**WORK REQUIRED**
Nothing in the records may be dropped. Retype them all exactly.

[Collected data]

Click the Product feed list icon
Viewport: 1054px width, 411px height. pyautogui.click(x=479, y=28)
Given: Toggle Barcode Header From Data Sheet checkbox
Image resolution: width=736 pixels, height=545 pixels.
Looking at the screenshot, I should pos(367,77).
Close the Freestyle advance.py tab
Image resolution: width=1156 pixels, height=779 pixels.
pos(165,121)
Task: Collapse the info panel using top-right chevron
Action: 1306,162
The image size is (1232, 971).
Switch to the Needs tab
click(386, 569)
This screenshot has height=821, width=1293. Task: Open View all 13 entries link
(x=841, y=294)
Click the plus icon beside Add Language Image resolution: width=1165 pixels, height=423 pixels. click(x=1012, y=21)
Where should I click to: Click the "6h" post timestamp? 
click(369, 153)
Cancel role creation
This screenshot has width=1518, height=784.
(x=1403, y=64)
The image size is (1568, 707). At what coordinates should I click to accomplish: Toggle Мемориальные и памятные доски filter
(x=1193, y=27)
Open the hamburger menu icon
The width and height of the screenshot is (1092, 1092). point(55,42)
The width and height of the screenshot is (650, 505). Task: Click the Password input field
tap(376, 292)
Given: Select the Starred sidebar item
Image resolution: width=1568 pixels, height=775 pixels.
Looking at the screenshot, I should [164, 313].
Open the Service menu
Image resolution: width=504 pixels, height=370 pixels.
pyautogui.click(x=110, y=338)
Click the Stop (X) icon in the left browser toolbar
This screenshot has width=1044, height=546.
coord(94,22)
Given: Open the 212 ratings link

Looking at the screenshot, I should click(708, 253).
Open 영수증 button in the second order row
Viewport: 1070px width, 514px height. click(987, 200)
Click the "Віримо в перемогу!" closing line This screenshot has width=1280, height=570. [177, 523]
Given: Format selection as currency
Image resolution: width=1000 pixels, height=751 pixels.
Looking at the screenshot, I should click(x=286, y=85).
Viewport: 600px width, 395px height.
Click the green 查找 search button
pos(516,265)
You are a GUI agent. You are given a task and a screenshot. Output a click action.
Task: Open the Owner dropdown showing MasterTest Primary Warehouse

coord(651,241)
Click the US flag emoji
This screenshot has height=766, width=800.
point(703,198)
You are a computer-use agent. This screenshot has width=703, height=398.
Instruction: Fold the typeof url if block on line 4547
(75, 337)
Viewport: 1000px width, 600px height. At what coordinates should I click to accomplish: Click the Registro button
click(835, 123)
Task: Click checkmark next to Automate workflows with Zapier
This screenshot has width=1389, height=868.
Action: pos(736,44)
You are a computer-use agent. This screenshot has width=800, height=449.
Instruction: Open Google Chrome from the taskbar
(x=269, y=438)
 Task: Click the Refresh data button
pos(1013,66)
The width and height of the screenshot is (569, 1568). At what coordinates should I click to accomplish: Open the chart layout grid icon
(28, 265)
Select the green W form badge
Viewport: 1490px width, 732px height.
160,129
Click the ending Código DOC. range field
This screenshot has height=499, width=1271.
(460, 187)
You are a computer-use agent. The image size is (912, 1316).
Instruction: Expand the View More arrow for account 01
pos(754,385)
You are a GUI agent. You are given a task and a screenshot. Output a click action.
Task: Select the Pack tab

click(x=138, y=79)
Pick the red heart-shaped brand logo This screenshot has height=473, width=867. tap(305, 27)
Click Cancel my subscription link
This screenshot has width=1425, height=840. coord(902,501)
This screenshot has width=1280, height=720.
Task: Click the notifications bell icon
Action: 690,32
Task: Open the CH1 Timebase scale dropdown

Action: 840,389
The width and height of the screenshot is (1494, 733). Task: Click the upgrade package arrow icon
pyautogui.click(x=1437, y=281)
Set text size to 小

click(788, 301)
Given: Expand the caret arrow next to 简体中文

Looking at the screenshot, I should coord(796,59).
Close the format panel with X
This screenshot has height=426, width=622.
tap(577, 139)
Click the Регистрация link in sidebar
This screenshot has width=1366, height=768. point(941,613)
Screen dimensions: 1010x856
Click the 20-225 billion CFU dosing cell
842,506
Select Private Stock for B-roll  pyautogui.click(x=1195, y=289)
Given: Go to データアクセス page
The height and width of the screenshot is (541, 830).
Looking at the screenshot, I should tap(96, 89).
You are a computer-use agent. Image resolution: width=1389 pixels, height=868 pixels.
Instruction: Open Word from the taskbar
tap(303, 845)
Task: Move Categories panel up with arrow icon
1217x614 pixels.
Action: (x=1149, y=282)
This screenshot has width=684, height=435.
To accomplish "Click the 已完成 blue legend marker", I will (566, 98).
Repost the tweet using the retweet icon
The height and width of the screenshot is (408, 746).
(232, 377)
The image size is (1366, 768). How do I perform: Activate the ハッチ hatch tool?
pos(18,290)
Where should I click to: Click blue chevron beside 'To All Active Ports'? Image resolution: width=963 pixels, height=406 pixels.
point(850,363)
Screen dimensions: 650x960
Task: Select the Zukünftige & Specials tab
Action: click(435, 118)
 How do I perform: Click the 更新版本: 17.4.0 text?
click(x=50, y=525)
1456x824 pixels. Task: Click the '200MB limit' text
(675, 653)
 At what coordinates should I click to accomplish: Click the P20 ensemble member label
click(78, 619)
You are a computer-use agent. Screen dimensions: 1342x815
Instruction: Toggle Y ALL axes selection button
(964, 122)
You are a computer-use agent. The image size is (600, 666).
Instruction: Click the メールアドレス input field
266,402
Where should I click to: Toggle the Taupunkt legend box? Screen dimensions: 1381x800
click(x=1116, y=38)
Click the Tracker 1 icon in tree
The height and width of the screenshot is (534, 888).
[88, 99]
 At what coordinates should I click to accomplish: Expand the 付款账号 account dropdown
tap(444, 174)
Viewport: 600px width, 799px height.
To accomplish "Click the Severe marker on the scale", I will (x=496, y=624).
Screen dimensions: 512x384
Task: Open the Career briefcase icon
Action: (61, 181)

**ANSWER BOX**
Click the Product feed list icon
Viewport: 1054px width, 411px height. pyautogui.click(x=479, y=28)
Given: Toggle Barcode Header From Data Sheet checkbox
Image resolution: width=736 pixels, height=545 pixels.
Looking at the screenshot, I should pos(367,77).
Close the Freestyle advance.py tab
Image resolution: width=1156 pixels, height=779 pixels.
pos(165,121)
Task: Collapse the info panel using top-right chevron
Action: 1306,162
The image size is (1232, 971).
Switch to the Needs tab
click(386, 569)
This screenshot has height=821, width=1293. Task: Open View all 13 entries link
(x=841, y=294)
Click the plus icon beside Add Language Image resolution: width=1165 pixels, height=423 pixels. click(x=1012, y=21)
Where should I click to: Click the "6h" post timestamp? 
click(369, 153)
Cancel role creation
This screenshot has width=1518, height=784.
(x=1403, y=64)
The image size is (1568, 707). At what coordinates should I click to accomplish: Toggle Мемориальные и памятные доски filter
(x=1193, y=27)
Open the hamburger menu icon
The width and height of the screenshot is (1092, 1092). point(55,42)
The width and height of the screenshot is (650, 505). Task: Click the Password input field
tap(376, 292)
Given: Select the Starred sidebar item
Image resolution: width=1568 pixels, height=775 pixels.
Looking at the screenshot, I should [164, 313].
Open the Service menu
Image resolution: width=504 pixels, height=370 pixels.
pyautogui.click(x=110, y=338)
Click the Stop (X) icon in the left browser toolbar
This screenshot has width=1044, height=546.
coord(94,22)
Given: Open the 212 ratings link

Looking at the screenshot, I should click(708, 253).
Open 영수증 button in the second order row
Viewport: 1070px width, 514px height. click(987, 200)
Click the "Віримо в перемогу!" closing line This screenshot has width=1280, height=570. [177, 523]
Given: Format selection as currency
Image resolution: width=1000 pixels, height=751 pixels.
Looking at the screenshot, I should click(x=286, y=85).
Viewport: 600px width, 395px height.
Click the green 查找 search button
pos(516,265)
You are a GUI agent. You are given a task and a screenshot. Output a click action.
Task: Open the Owner dropdown showing MasterTest Primary Warehouse

coord(651,241)
Click the US flag emoji
This screenshot has height=766, width=800.
point(703,198)
You are a computer-use agent. This screenshot has width=703, height=398.
Instruction: Fold the typeof url if block on line 4547
(75, 337)
Viewport: 1000px width, 600px height. At what coordinates should I click to accomplish: Click the Registro button
click(835, 123)
Task: Click checkmark next to Automate workflows with Zapier
This screenshot has width=1389, height=868.
Action: pos(736,44)
You are a computer-use agent. This screenshot has width=800, height=449.
Instruction: Open Google Chrome from the taskbar
(x=269, y=438)
 Task: Click the Refresh data button
pos(1013,66)
The width and height of the screenshot is (569, 1568). At what coordinates should I click to accomplish: Open the chart layout grid icon
(28, 265)
Select the green W form badge
Viewport: 1490px width, 732px height.
160,129
Click the ending Código DOC. range field
This screenshot has height=499, width=1271.
(460, 187)
You are a computer-use agent. The image size is (912, 1316).
Instruction: Expand the View More arrow for account 01
pos(754,385)
You are a GUI agent. You are given a task and a screenshot. Output a click action.
Task: Select the Pack tab

click(x=138, y=79)
Pick the red heart-shaped brand logo This screenshot has height=473, width=867. tap(305, 27)
Click Cancel my subscription link
This screenshot has width=1425, height=840. coord(902,501)
This screenshot has width=1280, height=720.
Task: Click the notifications bell icon
Action: 690,32
Task: Open the CH1 Timebase scale dropdown

Action: 840,389
The width and height of the screenshot is (1494, 733). Task: Click the upgrade package arrow icon
pyautogui.click(x=1437, y=281)
Set text size to 小

click(788, 301)
Given: Expand the caret arrow next to 简体中文

Looking at the screenshot, I should coord(796,59).
Close the format panel with X
This screenshot has height=426, width=622.
tap(577, 139)
Click the Регистрация link in sidebar
This screenshot has width=1366, height=768. point(941,613)
Screen dimensions: 1010x856
Click the 20-225 billion CFU dosing cell
842,506
Select Private Stock for B-roll  pyautogui.click(x=1195, y=289)
Given: Go to データアクセス page
The height and width of the screenshot is (541, 830).
Looking at the screenshot, I should tap(96, 89).
You are a computer-use agent. Image resolution: width=1389 pixels, height=868 pixels.
Instruction: Open Word from the taskbar
tap(303, 845)
Task: Move Categories panel up with arrow icon
1217x614 pixels.
Action: (x=1149, y=282)
This screenshot has width=684, height=435.
To accomplish "Click the 已完成 blue legend marker", I will (566, 98).
Repost the tweet using the retweet icon
The height and width of the screenshot is (408, 746).
(232, 377)
The image size is (1366, 768). How do I perform: Activate the ハッチ hatch tool?
pos(18,290)
Where should I click to: Click blue chevron beside 'To All Active Ports'? Image resolution: width=963 pixels, height=406 pixels.
point(850,363)
Screen dimensions: 650x960
Task: Select the Zukünftige & Specials tab
Action: click(435, 118)
 How do I perform: Click the 更新版本: 17.4.0 text?
click(x=50, y=525)
1456x824 pixels. Task: Click the '200MB limit' text
(675, 653)
 At what coordinates should I click to accomplish: Click the P20 ensemble member label
click(78, 619)
You are a computer-use agent. Screen dimensions: 1342x815
Instruction: Toggle Y ALL axes selection button
(964, 122)
You are a computer-use agent. The image size is (600, 666).
Instruction: Click the メールアドレス input field
266,402
Where should I click to: Toggle the Taupunkt legend box? Screen dimensions: 1381x800
click(x=1116, y=38)
Click the Tracker 1 icon in tree
The height and width of the screenshot is (534, 888).
[88, 99]
 At what coordinates should I click to accomplish: Expand the 付款账号 account dropdown
tap(444, 174)
Viewport: 600px width, 799px height.
To accomplish "Click the Severe marker on the scale", I will (x=496, y=624).
Screen dimensions: 512x384
Task: Open the Career briefcase icon
Action: (61, 181)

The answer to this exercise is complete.